- Born: 2 June 1698 Stroud, England, Kingdom of England
- Died: 10 February 1763 (aged 64)
- Education: University of Aberdeen (DD)

= Henry Miles =

Henry Miles, FRS (2 June 1698 – 10 February 1763) was an English Dissenting minister, scientific writer, and Fellow of the Royal Society known for experiments on electricity.

==Life==
He was born in Stroud, Gloucestershire, on 2 June 1698. He was educated for the dissenting ministry, probably in London. His first settlement was at Lower Tooting, Surrey, where he succeeded Francis Freeman (died 17 November 1726), a Presbyterian. Miles was at this time an Independent (congregationalist). He was ordained in 1731. In 1737, still retaining his Tooting charge, he became assistant to Samuel Chandler, at the Old Jewry meeting-house. From this time he was counted as a Presbyterian.

He held the double appointment till 1744, and for the rest of his life was minister at Tooting only, having John Beesley as his assistant from 1756. In 1743, he was elected a Fellow of the Royal Society, and in 1744 he received the degree of D.D. from the University of Aberdeen. To his pulpit work, for thirty years, he devoted two days a week, rising between two and three in the morning to write his sermons.

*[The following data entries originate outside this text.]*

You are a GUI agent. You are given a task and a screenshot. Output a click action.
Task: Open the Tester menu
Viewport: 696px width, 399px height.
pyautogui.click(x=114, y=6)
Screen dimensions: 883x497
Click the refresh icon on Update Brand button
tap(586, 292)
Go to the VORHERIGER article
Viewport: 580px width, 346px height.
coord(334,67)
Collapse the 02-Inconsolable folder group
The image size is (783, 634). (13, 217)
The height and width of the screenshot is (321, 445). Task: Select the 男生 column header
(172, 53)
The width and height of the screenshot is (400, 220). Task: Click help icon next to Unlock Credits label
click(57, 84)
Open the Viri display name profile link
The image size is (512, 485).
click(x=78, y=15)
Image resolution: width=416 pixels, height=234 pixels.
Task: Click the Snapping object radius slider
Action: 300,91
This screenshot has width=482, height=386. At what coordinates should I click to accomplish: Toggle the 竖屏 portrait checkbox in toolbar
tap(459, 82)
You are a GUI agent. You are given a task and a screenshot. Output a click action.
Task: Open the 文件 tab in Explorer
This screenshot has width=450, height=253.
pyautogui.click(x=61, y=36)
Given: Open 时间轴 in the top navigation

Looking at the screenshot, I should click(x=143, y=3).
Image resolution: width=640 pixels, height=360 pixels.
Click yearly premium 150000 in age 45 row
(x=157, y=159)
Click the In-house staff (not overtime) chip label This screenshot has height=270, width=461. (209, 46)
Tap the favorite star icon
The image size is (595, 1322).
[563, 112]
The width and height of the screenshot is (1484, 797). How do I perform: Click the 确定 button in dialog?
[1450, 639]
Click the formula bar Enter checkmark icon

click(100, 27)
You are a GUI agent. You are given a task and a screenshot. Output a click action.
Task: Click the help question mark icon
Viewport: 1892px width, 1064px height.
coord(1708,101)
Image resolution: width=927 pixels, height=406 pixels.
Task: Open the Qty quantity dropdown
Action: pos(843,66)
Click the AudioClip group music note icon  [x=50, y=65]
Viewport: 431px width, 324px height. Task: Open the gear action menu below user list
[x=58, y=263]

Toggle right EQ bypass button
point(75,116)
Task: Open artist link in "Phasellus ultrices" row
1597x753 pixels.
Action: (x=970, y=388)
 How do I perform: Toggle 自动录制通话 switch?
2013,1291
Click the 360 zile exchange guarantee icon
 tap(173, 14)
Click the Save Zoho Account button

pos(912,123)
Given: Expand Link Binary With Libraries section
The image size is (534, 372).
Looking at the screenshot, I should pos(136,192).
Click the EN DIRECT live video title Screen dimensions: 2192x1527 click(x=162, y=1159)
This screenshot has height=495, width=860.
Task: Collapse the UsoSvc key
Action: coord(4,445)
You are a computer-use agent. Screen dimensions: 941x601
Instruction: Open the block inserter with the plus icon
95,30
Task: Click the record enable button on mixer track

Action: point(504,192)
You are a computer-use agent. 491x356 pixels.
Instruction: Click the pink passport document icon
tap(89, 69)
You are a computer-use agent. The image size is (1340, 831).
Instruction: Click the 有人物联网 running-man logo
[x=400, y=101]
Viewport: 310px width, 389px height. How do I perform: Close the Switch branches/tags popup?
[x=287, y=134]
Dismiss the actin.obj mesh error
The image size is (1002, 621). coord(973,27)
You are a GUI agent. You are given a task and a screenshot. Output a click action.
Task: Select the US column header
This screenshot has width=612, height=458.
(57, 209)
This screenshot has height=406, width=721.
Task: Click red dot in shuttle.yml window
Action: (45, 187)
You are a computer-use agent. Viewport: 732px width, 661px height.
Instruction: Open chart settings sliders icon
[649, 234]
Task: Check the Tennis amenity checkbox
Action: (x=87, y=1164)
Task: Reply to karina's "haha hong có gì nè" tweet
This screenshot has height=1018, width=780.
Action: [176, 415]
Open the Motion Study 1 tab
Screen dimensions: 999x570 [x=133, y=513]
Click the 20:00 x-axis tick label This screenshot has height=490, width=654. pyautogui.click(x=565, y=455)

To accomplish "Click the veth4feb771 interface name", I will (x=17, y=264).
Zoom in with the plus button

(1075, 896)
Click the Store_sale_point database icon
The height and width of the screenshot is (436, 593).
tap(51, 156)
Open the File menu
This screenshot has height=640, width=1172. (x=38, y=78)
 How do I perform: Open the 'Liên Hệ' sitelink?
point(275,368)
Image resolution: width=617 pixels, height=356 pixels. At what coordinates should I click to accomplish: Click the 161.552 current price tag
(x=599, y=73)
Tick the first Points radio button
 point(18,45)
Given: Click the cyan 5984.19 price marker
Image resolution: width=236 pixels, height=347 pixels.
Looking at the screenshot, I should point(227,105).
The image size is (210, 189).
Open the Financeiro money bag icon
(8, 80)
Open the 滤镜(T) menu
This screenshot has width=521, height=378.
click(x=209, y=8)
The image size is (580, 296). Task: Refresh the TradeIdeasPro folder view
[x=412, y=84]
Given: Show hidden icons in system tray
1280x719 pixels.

He was a friend of Daniel Neal, and Nathaniel Lardner, and a correspondent of Philip Doddridge, to whom he sent some criticisms of his Family Expositor. He died on 10 February 1763. His funeral sermon was preached by Philip Furneaux.

==Legacy==
His widow, Emma Miles (died 1790), by deeds of 6 October 1763 and 15 February 1766, settled an endowment of £500 on the ministry at Tooting, and conveyed the meeting-house to trustees for the use of Dissenters of "the presbyterian or independent denomination." In 1880, the property became the subject of a chancery suit, which was decided on 1 March 1888 in favour of the Independents.

==Works==
His communications to the Philosophical Transactions extend from 1741 to 1753, and relate to natural history, meteorology, and electricity, in which he made new experiments. He gave assistance to Thomas Birch in his edition (1744) of the works of Robert Boyle.